>>>

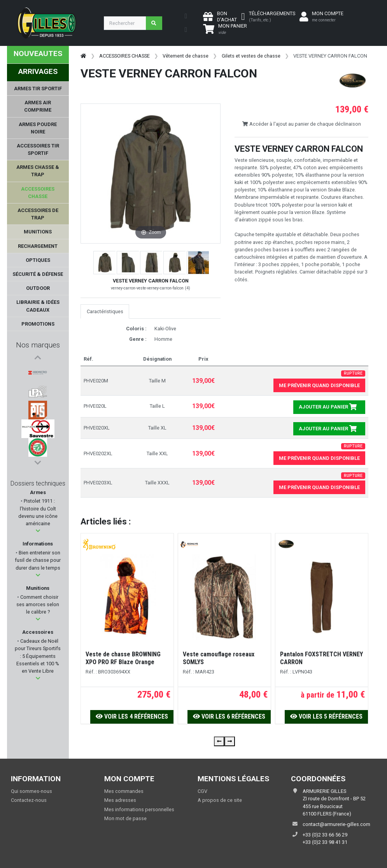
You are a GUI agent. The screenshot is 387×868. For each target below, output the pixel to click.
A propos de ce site (220, 800)
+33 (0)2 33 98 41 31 (325, 842)
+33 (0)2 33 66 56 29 (325, 835)
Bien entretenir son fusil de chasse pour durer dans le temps (38, 560)
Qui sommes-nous (32, 791)
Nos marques (38, 345)
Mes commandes (124, 791)
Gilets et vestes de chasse (251, 56)
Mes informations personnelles (139, 809)
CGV (202, 791)
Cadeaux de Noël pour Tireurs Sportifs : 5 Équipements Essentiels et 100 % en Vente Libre (38, 656)
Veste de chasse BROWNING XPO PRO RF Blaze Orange (123, 658)
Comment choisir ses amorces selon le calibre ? (38, 604)
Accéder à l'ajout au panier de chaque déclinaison (301, 124)
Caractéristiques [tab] (105, 311)
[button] (38, 531)
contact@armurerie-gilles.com (336, 824)
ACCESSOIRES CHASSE (124, 56)
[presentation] (219, 741)
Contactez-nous (29, 800)
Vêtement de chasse (186, 56)
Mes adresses (120, 800)
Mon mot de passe (125, 818)
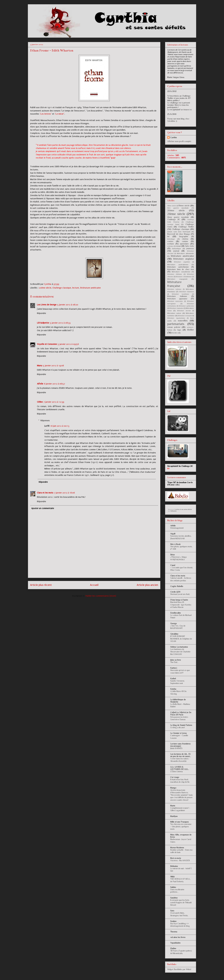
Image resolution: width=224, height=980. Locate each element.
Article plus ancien (147, 585)
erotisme (170, 246)
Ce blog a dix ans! (178, 727)
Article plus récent (41, 585)
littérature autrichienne (178, 267)
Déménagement (177, 528)
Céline (40, 402)
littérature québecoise (186, 306)
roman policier (174, 327)
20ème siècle (45, 288)
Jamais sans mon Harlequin (179, 232)
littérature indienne (174, 289)
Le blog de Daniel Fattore (181, 725)
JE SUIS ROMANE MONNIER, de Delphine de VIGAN (181, 639)
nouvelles (183, 320)
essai (178, 246)
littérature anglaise (184, 259)
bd (168, 236)
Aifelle (40, 383)
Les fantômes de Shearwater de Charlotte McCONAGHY (180, 652)
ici (191, 110)
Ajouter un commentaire (43, 508)
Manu (40, 366)
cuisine (185, 241)
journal (176, 251)
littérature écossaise (185, 315)
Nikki (172, 877)
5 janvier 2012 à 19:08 (53, 366)
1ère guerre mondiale (178, 208)
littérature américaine (91, 288)
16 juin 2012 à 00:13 (60, 426)
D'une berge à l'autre (179, 600)
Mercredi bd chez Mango (179, 234)
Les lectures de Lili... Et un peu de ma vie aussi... (181, 755)
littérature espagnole (177, 279)
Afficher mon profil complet (179, 141)
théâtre (175, 332)
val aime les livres (178, 937)
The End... (174, 662)
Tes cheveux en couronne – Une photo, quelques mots (181, 827)
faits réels (189, 246)
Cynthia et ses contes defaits (183, 509)
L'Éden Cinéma (176, 772)
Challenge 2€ (173, 220)
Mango (173, 788)
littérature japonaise (177, 299)
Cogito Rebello (177, 586)
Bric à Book (175, 544)
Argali (173, 534)
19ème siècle (184, 205)
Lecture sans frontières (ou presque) (180, 745)
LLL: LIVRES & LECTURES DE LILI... (180, 768)
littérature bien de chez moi (181, 269)
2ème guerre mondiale (178, 217)
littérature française (174, 284)
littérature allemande (185, 253)
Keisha (173, 689)
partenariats (176, 324)
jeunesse (190, 248)
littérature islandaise (186, 291)
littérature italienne (177, 296)
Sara (172, 911)
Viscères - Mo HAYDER (180, 861)
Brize (172, 555)
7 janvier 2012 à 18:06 (64, 493)
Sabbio (173, 887)
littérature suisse (174, 313)
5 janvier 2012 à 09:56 (68, 344)
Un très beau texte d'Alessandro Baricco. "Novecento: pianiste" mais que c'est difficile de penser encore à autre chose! (181, 795)
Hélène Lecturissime (179, 647)
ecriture (171, 244)
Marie (173, 806)
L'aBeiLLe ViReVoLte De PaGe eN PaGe (181, 714)
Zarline (173, 948)
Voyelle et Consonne (47, 344)
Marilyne (174, 816)
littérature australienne (178, 264)
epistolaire (184, 244)
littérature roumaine (176, 308)
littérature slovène (184, 310)
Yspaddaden (175, 943)
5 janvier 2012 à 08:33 (60, 323)
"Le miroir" (59, 114)
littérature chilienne (175, 274)
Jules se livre (176, 660)
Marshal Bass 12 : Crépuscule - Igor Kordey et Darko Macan (181, 605)
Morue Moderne (177, 848)
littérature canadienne (181, 272)
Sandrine (174, 898)
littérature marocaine (175, 301)
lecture (76, 288)
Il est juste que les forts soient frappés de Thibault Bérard (181, 902)
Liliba (177, 485)
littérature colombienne (184, 277)
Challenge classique (62, 288)
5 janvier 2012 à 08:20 (68, 304)
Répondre (41, 313)
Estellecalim (175, 613)
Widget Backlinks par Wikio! (179, 969)
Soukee (173, 921)
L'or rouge (175, 777)
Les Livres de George (46, 304)
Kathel (173, 678)
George (173, 624)
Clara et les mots (45, 493)
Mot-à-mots (176, 858)
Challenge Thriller (186, 227)
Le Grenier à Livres (178, 733)
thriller (191, 329)
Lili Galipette (43, 323)
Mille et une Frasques (180, 822)
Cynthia (173, 137)
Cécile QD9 (175, 592)
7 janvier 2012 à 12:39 (54, 402)
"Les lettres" (46, 114)
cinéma (185, 239)
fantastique (176, 248)
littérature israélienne (180, 294)
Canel (173, 565)
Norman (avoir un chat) (180, 594)
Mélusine (174, 866)
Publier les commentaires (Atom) (101, 596)
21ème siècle (176, 214)
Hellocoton (173, 511)
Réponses (45, 420)
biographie (184, 236)
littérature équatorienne (176, 318)
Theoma (174, 932)
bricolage (171, 239)
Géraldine (174, 634)
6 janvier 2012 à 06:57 (54, 383)
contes (170, 241)
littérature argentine (182, 262)
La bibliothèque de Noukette (178, 701)
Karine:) (173, 668)
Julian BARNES (176, 748)
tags (179, 330)
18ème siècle (172, 205)
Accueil (94, 585)
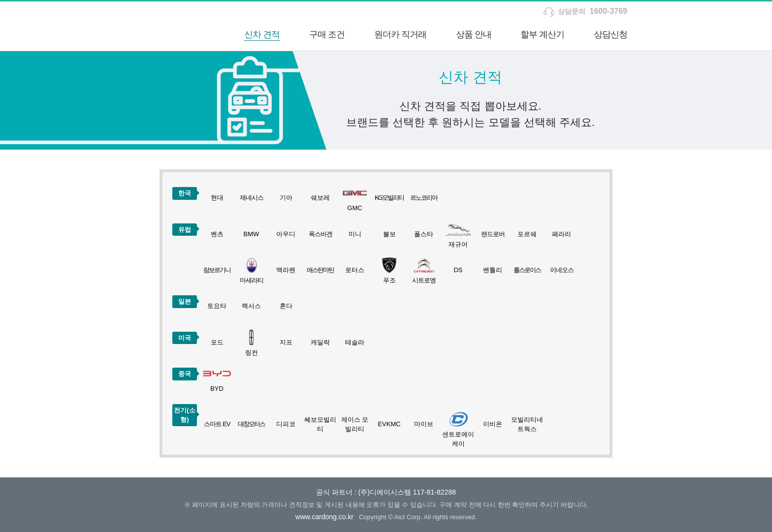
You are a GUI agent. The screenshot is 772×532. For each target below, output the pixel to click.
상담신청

<<<

How many of the lines above contain the word "screenshot"? Give only the number.

SOLUTION BELOW:
2